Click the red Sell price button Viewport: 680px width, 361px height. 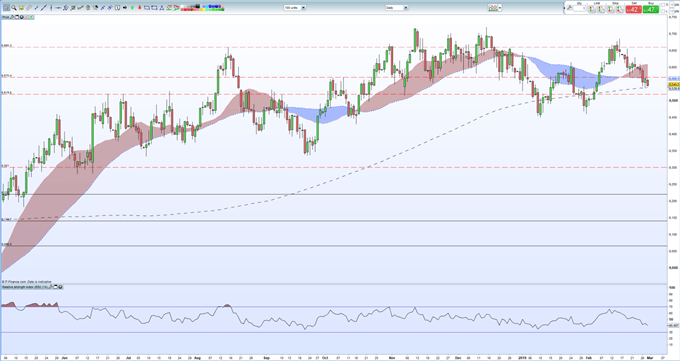(634, 9)
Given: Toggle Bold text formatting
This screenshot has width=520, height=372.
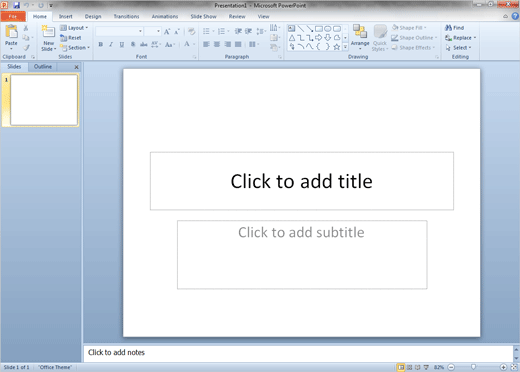Looking at the screenshot, I should coord(100,44).
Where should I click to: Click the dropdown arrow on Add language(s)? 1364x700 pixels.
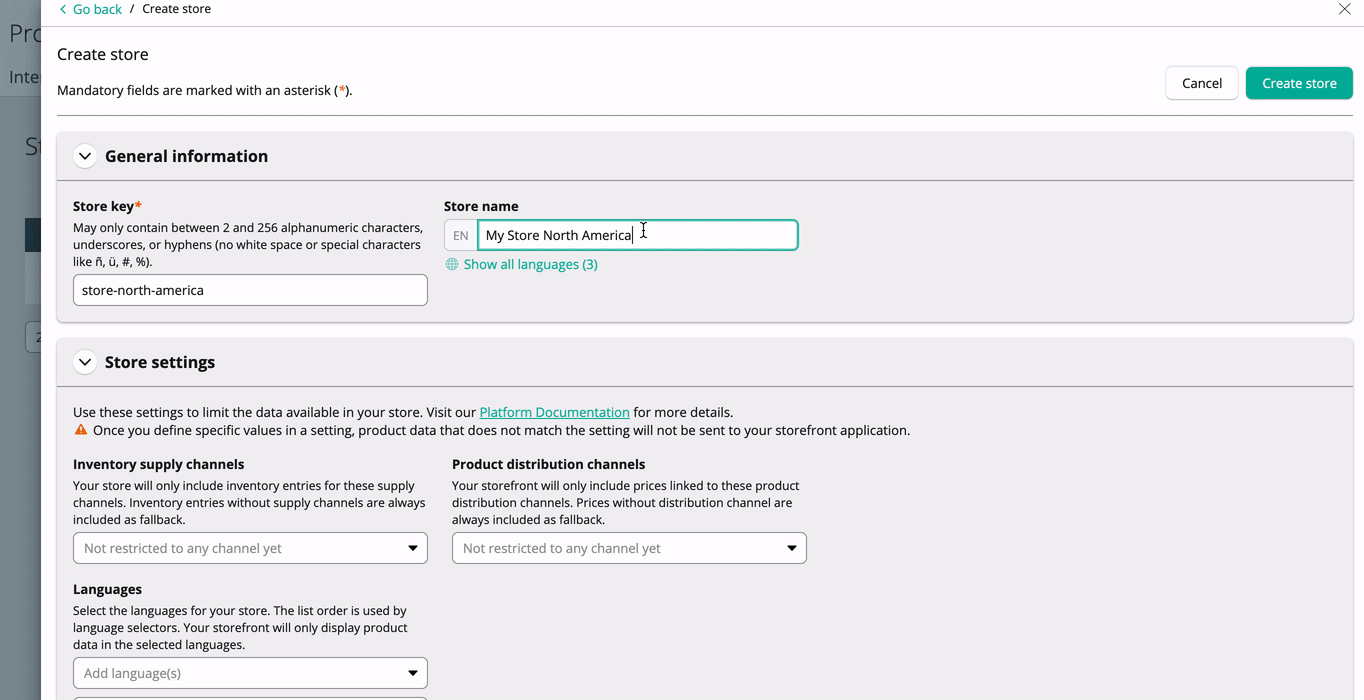point(412,672)
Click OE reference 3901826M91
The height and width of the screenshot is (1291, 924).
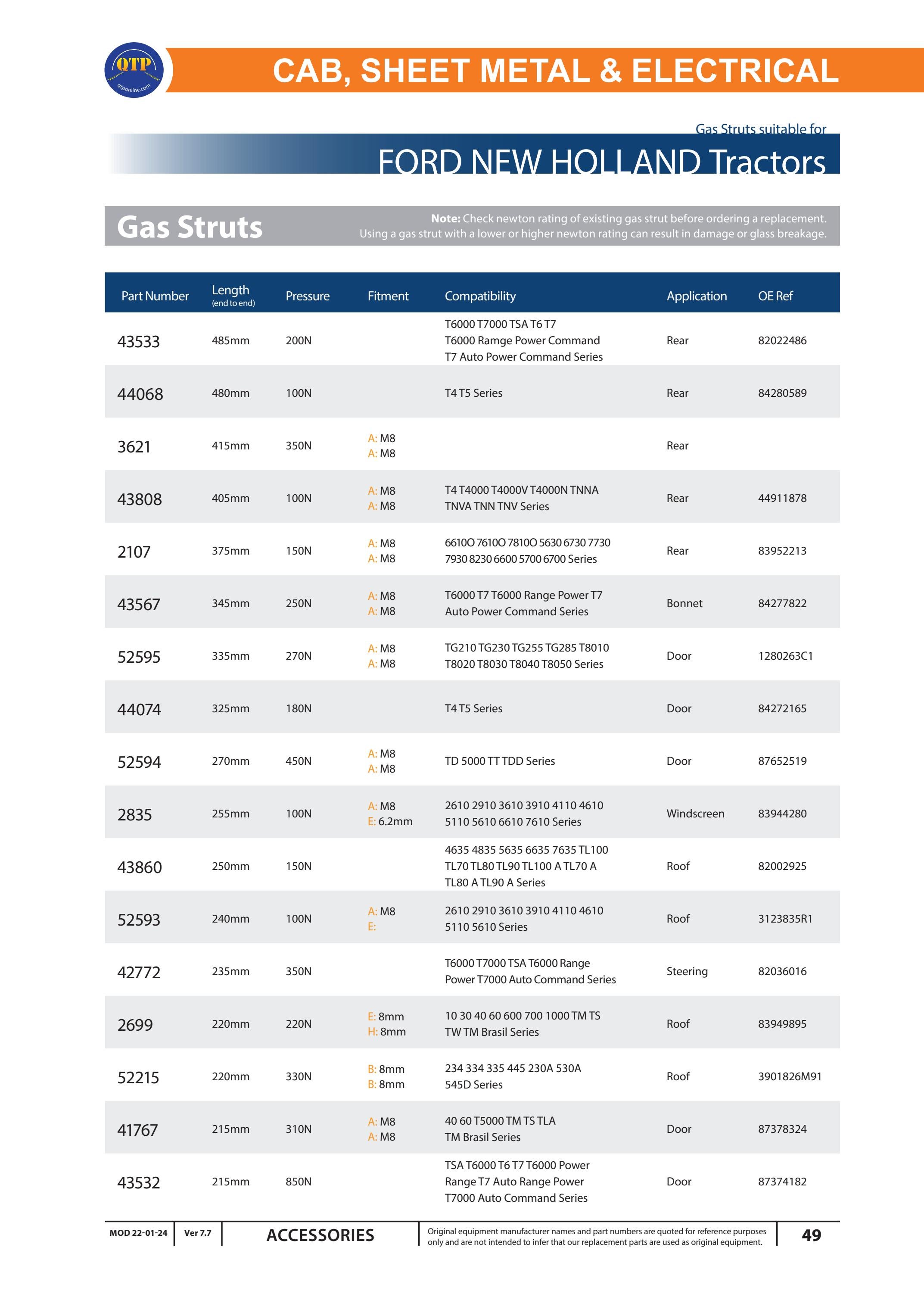789,1076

**Activity**: Reproduce nothing but the lines from the line containing "Click OE reference 3901826M91" through the last line of the data above, exactly as written and without pictures.

**Response to the exercise**:
Click OE reference 3901826M91
The height and width of the screenshot is (1291, 924).
789,1076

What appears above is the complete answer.